Tullow to drill three wells
The Stena Forth which drilled the Jethro well.(Image source: Stena Drilling)
The Stena Forth which drilled the Jethro well.(Image source: Stena Drilling)

…in new oil search in Orinduik Block
…pumping US$80M into programme

UK-BASED oil company, Tullow Oil plc, is injecting US$80M to drill three wells offshore Guyana, the company’s spokesman, George Cazenove, disclosed during an exclusive interview with Guyana Chronicle on Wednesday.

Tullow Oil, parent company of Tullow Guyana B.V., is a leading independent oil and gas exploration and production company, which has interests in 90 exploration and production licences across 16 countries that are in West Africa, East Africa and ‘New Ventures’, which includes Guyana and French Guiana.
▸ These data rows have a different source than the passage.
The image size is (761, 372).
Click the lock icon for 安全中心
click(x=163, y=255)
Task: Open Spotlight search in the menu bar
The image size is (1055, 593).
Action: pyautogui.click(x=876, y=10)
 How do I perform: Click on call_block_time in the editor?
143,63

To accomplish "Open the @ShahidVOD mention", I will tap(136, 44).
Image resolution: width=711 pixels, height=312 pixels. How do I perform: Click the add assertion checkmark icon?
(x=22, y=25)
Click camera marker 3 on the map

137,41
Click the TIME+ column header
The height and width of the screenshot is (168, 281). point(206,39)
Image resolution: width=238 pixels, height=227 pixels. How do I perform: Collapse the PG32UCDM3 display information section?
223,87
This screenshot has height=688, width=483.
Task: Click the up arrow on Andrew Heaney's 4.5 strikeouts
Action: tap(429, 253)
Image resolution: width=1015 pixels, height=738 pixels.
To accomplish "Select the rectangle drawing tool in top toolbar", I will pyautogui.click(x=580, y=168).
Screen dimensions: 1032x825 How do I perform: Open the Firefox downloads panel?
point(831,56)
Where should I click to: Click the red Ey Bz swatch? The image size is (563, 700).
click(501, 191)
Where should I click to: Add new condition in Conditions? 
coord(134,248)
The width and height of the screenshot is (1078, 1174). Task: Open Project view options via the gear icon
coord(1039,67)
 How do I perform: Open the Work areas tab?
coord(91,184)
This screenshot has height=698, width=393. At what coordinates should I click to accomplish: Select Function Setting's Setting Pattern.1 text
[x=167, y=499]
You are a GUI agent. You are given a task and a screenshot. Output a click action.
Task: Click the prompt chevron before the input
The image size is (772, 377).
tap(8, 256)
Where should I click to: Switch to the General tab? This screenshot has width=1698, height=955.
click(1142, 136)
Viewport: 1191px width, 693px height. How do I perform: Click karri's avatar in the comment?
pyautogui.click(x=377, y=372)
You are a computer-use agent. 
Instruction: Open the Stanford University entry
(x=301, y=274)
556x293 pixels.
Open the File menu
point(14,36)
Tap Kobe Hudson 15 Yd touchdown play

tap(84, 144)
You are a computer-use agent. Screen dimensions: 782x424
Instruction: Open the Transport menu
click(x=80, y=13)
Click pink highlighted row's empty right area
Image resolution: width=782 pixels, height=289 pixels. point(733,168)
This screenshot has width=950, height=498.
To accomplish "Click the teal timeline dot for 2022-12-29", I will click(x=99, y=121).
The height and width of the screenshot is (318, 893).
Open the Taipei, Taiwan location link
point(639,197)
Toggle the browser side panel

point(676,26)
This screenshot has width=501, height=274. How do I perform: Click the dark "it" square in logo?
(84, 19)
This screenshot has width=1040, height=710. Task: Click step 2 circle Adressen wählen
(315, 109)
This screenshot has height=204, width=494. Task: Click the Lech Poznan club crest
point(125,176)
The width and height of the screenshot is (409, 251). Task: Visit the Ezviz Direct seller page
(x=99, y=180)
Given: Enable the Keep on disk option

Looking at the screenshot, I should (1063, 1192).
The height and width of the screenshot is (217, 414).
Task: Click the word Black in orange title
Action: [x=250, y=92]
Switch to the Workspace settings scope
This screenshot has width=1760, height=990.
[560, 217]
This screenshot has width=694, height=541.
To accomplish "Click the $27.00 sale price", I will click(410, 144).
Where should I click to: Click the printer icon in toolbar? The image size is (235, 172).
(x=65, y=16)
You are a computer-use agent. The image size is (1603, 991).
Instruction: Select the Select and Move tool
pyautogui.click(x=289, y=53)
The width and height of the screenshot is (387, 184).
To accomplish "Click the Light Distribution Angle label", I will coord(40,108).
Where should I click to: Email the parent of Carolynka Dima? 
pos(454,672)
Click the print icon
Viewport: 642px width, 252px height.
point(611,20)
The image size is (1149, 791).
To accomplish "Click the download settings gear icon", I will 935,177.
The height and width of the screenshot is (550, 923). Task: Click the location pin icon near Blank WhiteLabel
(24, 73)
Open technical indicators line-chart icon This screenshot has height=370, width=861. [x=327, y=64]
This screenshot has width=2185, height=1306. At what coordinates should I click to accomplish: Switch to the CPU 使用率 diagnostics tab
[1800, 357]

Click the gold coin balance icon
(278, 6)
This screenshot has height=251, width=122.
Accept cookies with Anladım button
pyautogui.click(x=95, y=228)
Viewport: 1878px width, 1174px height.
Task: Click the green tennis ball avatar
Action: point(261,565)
Cazenove said Tullow Oil returns to drill offshore Guyana after an unsuccessful drilling exercise with Repsol in 2012. He said the first of the three wells – Jethro – will be drilled in the Orinduik Block in June, 2019 using the Stena Forth Drillship which is currently operating in Ghana. It was explained after a period of 30-45 days, the results would be available. Stena Forth will then proceed to drill the Joe well also in the Orinduik Block. The Carapa well, however, will be drilled in the Kanuku Block later in the year by Repsol.
“There are three wells, they are very exciting for us, we are excited about their potential but they are exploration wells. There are absolutely no guarantees,” the Tullow Oil Spokesman said. The drilling exercise is being conducted following 3D seismic operations in the Orinduik Block were completed in September 2017.

With U.S oil giant ExxonMobil putting its gross recoverable resource estimate to more than 5.5 billion barrels of oil equivalent in the Stabroek Block in Guyana, Cazenove said is cognizant of the country’s potential.

“We know the potential of Guyana; we have seen what Exxon has done, we are obviously impressed with what they have done and see that potential but I think it is important to realize that the wells that we are dripping this year they are exploration wells,” he said.
According to a Production Sharing Agreement (PSA) signed between the Government of Guyana, Tullow Guyana B.V and Eco (Atlantic) Guyana Inc, the country could benefit from as much as 60 per cent in oil profit, including a one per cent royalty once the explorations are successful and the companies start pumping for oil in the Orinduik Block.

Tullow Oil’s spokesman George Cazenove (Adrian Narine)

However, Cazenove said Tullow is taking it one step at a time, noting that its next action is dependent on the results of the explorations. Last Friday, an Order was laid in the National Assembly to give Tullow Guyana BV and Eco (Atlantic) Guyana Inc a number of tax exemptions.

Meanwhile, according to the Petroleum Contract, which was signed on January 14, 2016, once the recoverable costs have been satisfied, the profit will be shared between the government and the contractor for each field, based on an established system. This could see Guyana receiving a profit share as high as 60 per cent and as low as 50 per cent. For the first 25,000 barrels of oil, Guyana is in line to receive a profit of 50 per cent. For the next 25,000 barrels, the country’s profit would increase to 52.5 per cent and 55 per cent for the next 15,000 barrels. For the subsequent batch of 15,000 barrels of oil, Guyana would benefit from a 57.5 per cent profit and 60 per cent profit for more than 80, 000 barrels of oil. The profit will be shared between the government and contractor on a monthly basis.

According to Article 15:06 of the Petroleum Agreement, a one per cent royalty is included in the government’s share of profit. “The government’s share of profit oil specified in Article 11 includes royalty payable by the contractor at the rate of one per cent of crude oil produced and sold, and delivery to the minister, pursuant to Article 14 of his share of profit oil equivalent to royalty shall constitute payment of such royalty in kind,” the agreement states.

The agreement also provides for associated gas produced from an oil field within the contract area to be used for the purposes of the operations of production and production enhancement of oil fields, such as gas injection, gas lifting and power generation.